Thanks for your advice. In fact I have tried to do that. From the start of his confession about the affair all I've done is be patient and try to hear his side. Unfortunately, he's one that refuses to talk about anything. Once the affair was out in the open, he refused to go to marriage counseling together. He felt he needed to make a decision for him and him alone and that's what he's doing.

Anytime we've had conversation, I always sat and listened. Never interrupted, never got angry, never disregarded his feelings and always told him that I would be there for him. That I wanted to work through this together and would do anything to help facilitate that. He refused to work with me and quite frankly I can't do it alone.

I have to say that through this I have learned alot about myself and am on the road to turning myself into a better person. Something he will see one day and as his OW becomes very stifling, smothering, etc. he may want to come back to the marriage. At that point I will be exactly the same, ready and willing to listen quietly to what he has to say.
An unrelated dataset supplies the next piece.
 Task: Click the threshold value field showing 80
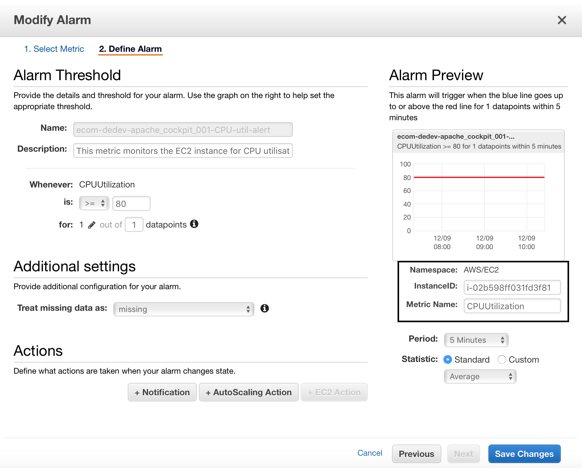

Awed is right about my husband, he's very much like hers. Once he makes a decision in his head he is so committed to it that he won't change it. Also his pride won't allow him to change it because he might have to say he was wrong. . .something he cannot do. He made a comment one time about a friend of ours who was trying to quit smoking. Here's what he said:

"She should just do it the right way like me, cold turkey".

See where he is?? His way is the right way and the only way.

At this point, I have to move on with my life. I cannot continue to live hoping he will come back. I pray he does, but if he doesn't I at least may make little steps forward. I've done alot of crying and searching over the past week and am actually coming to grips with the reality of my situation. It sucks!